The operator of Hazelwood mine in Victoria has been fined a total of $1.56 million for breaches of the Occupational Health and Safety Act after a major fire that burned for several weeks in 2014.
Hazelwood Power Corporation Pty Ltd was last November found guilty of 10 charges following an eight-week jury trial in the Supreme Court.
The company was fined $1.25 million for five breaches of section 21 (1) and (2) (c) of the OHS Act, for failing, so far as reasonably practicable, to provide employees a safe working environment.
The company was fined a further $310,000 for the remaining five charges under section 23 (1) of the OHS Act, for failing to ensure persons other than employees were not exposed to health and safety risks.
The blaze started on 9 February 2014, when embers from nearby bushfires ignited exposed coal at the open cut mine near Morwell.
The fire burned for 45 days, blanketing parts of the Latrobe Valley in ash and thick smoke and exposing mine workers, emergency services personnel and nearby residents to dangerous carbon monoxide and other fine particles.

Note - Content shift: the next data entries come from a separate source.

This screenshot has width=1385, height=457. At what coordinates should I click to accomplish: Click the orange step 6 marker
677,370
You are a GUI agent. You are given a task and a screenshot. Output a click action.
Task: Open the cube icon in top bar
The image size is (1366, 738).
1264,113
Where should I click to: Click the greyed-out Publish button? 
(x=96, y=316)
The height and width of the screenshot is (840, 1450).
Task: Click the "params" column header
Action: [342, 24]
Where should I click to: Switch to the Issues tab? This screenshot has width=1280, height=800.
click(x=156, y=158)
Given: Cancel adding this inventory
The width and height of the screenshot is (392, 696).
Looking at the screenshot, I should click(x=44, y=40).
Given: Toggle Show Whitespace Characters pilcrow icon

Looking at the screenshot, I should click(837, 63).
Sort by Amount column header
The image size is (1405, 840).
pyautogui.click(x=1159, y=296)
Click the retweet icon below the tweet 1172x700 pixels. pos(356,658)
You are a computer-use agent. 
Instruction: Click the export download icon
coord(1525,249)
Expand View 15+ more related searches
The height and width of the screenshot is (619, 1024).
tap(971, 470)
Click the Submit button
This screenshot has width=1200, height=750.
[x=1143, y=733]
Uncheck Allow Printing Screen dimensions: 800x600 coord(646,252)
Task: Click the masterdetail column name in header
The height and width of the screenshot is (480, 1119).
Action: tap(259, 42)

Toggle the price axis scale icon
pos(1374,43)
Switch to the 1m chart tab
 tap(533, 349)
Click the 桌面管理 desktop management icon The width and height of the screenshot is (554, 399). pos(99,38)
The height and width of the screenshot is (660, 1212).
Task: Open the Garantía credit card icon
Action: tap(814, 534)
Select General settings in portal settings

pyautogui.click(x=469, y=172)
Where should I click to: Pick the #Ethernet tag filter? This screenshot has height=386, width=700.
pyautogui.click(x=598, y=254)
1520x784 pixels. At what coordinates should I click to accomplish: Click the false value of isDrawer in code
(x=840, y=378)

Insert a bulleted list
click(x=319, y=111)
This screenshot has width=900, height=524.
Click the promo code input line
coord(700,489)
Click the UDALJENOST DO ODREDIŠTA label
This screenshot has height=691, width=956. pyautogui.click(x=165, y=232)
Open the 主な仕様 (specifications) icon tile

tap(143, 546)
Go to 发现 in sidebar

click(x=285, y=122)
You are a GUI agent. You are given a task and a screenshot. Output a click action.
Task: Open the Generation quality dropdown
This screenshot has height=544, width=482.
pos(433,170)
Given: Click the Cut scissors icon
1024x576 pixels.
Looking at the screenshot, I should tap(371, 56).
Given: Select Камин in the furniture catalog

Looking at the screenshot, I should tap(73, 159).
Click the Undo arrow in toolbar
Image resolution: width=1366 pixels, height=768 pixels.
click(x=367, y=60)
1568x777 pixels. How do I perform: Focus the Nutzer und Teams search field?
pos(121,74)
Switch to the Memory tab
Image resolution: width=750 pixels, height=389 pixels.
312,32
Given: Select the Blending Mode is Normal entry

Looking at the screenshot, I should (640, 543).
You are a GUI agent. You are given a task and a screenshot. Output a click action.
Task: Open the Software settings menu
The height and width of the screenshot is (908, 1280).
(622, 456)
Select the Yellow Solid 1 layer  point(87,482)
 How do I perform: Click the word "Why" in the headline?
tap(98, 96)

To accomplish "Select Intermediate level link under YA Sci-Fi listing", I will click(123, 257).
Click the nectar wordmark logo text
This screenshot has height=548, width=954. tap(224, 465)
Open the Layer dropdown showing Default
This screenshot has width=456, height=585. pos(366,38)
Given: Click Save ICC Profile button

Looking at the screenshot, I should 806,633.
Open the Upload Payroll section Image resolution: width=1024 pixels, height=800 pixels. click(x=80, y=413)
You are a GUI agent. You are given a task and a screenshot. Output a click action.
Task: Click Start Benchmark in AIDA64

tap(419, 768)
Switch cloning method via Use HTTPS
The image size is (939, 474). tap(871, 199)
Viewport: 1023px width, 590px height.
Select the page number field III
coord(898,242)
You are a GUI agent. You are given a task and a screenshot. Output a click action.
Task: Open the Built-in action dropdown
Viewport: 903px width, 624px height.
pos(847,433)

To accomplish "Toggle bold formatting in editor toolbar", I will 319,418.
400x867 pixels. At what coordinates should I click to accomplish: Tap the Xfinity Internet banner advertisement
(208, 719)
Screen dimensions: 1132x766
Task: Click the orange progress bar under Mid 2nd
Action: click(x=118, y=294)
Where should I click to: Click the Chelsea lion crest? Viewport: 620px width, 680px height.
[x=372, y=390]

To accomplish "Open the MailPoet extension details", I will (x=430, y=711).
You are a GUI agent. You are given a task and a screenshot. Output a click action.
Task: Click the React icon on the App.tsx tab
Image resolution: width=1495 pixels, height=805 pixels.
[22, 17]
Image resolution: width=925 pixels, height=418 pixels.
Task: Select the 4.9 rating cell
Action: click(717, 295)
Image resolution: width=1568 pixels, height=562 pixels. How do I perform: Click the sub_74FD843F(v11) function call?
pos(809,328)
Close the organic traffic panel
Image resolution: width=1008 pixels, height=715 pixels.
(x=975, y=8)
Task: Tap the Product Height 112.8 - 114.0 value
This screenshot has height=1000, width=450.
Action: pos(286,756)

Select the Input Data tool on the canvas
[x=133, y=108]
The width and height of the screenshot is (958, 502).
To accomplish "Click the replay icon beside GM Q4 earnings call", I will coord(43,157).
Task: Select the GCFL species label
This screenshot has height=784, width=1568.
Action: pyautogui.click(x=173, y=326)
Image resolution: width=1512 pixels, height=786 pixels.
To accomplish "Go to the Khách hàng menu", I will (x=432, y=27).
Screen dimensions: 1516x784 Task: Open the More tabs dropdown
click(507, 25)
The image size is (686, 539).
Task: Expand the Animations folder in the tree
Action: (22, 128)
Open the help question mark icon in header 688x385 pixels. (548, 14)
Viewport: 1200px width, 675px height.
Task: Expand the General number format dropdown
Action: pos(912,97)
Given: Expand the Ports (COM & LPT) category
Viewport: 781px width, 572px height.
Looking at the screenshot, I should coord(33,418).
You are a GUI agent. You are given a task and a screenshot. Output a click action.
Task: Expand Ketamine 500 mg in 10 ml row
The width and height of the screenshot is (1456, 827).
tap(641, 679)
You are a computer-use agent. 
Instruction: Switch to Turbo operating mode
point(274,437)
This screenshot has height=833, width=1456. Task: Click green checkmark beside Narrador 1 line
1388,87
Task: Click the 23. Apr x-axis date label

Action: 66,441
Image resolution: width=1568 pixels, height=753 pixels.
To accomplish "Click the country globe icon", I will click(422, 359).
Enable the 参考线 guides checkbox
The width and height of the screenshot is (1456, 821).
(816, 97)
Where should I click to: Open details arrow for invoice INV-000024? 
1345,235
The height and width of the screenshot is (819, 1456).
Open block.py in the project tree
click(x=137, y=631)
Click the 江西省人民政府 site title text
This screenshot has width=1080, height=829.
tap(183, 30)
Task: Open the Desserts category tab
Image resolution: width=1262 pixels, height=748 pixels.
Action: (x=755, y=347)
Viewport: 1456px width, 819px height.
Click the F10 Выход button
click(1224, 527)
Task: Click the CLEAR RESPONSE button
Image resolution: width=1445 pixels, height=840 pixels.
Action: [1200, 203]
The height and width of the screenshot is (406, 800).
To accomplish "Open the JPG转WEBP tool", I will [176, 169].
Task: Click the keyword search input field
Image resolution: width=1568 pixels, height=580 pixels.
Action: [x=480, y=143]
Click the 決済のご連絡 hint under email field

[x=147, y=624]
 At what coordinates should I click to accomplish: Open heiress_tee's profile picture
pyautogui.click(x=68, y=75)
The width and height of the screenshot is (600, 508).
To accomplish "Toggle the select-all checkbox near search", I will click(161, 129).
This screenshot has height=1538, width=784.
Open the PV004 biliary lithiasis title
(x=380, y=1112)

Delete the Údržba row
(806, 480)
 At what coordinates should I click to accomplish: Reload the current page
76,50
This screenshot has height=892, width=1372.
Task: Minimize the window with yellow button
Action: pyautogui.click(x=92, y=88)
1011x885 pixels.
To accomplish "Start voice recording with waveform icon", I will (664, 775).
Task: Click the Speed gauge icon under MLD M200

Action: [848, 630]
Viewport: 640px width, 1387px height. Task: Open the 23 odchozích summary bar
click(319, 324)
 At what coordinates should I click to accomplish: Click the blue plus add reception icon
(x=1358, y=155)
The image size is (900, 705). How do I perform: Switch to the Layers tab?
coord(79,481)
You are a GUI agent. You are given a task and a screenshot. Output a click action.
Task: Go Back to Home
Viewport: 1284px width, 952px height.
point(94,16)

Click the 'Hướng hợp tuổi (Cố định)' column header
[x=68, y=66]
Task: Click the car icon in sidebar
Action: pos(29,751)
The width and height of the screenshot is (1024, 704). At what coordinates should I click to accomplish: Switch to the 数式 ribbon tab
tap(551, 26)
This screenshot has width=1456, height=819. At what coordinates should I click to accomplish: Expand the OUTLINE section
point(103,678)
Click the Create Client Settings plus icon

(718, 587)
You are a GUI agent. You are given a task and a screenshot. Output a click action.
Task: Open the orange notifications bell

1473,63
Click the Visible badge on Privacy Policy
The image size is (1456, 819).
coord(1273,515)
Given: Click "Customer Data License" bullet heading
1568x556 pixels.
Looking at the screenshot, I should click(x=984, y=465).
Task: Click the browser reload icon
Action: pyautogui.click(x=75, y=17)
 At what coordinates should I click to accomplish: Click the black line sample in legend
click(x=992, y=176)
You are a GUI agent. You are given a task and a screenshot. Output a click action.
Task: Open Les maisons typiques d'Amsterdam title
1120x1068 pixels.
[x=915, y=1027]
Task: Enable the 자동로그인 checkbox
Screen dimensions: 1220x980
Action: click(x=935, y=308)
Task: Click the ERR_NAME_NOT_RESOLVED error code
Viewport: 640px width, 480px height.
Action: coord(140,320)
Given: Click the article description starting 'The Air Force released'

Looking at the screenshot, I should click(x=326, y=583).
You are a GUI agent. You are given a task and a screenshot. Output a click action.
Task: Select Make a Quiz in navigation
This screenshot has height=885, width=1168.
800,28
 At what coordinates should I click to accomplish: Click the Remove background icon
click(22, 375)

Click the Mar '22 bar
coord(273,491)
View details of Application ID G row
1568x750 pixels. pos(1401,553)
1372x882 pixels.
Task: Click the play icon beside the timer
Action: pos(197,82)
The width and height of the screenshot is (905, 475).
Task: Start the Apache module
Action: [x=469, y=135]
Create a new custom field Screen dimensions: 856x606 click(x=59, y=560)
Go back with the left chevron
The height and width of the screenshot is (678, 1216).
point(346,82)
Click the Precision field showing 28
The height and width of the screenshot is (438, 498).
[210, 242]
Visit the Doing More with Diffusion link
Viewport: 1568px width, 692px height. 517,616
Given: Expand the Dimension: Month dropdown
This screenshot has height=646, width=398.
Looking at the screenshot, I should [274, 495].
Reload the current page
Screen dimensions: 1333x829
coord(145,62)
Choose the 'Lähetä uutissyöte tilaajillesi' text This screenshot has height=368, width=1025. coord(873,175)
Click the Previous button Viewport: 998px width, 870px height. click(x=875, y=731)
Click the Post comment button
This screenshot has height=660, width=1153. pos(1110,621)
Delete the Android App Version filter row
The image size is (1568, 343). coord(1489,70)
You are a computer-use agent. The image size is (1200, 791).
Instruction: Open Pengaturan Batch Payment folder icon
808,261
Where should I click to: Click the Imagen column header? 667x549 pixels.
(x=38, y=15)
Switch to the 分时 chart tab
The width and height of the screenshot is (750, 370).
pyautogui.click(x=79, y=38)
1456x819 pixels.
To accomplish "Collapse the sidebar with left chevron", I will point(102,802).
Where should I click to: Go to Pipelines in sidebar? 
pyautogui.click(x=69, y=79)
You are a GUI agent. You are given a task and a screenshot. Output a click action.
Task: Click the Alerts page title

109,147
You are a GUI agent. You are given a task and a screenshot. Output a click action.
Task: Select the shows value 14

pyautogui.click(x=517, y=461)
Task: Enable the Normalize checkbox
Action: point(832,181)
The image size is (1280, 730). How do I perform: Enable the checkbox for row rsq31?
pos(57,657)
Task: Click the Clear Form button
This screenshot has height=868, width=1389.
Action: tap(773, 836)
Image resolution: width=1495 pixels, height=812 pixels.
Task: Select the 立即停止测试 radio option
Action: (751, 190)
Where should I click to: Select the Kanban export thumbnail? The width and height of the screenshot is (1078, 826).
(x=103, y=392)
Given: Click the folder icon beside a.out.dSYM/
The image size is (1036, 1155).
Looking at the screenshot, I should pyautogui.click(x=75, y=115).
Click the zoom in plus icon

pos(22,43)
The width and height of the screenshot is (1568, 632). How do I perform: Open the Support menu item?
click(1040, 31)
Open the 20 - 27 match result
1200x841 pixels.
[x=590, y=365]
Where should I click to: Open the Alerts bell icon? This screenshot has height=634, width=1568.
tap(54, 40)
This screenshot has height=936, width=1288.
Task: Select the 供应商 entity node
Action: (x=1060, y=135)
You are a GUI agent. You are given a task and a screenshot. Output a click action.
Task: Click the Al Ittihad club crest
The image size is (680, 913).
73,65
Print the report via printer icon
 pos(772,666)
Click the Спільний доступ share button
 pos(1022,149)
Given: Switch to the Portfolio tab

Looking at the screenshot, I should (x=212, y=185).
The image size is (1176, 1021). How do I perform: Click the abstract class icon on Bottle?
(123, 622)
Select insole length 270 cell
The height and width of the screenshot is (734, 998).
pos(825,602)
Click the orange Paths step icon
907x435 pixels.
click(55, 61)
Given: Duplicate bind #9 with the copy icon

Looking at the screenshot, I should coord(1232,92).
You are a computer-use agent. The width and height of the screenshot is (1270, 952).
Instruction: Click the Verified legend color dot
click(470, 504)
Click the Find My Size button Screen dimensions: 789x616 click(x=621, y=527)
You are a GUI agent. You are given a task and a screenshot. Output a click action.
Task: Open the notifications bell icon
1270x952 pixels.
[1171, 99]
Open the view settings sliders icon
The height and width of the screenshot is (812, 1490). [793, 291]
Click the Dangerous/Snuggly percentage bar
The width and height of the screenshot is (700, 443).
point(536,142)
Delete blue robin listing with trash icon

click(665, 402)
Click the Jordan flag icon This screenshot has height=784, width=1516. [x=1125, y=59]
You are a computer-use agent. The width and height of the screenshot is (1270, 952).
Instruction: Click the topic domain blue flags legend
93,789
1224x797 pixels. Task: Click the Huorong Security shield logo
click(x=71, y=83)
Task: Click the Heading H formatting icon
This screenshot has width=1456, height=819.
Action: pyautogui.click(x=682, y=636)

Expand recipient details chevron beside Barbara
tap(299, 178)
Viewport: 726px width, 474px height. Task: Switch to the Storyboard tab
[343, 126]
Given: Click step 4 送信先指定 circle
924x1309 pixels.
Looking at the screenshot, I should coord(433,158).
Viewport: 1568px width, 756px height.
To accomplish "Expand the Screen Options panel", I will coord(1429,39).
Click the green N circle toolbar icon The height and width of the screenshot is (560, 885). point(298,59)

The jury found the company had failed to:
Perform an adequate assessment on the risk of fire in the mine from an external source such as bushfire.
Have an adequate reticulated fire water pipe system to the northern batters (sloping walls) of the mine.
Slash vegetation on the face of the northern batters.
Begin wetting down the northern batters on the morning of 9 February 2014 given the extreme fire danger forecast.
Have sufficient staff numbers and expertise to suppress and fight instantly any fires that might take hold in and around the mine during the weekend of 8 and 9 of February 2014.
While Hazelwood wasn’t responsible for starting the fire, WorkSafe Victoria chief executive Colin Radford said it should have been much better prepared for the risk, considering previous fires at the mine and the extreme weather forecast that weekend.
“Brown coal fires are notorious for emitting air-borne pollutants including carbon monoxide, the harmful effects of which are well known,” Radford said.
“This was an entirely foreseeable event that has led to significant adverse health impacts, and WorkSafe will continue to prosecute employers who fail in their duty to protect not only their workers but also the general public.”
Radford said he hopes the substantial penalty will help provide some closure for the community as it continues to recover from the disaster.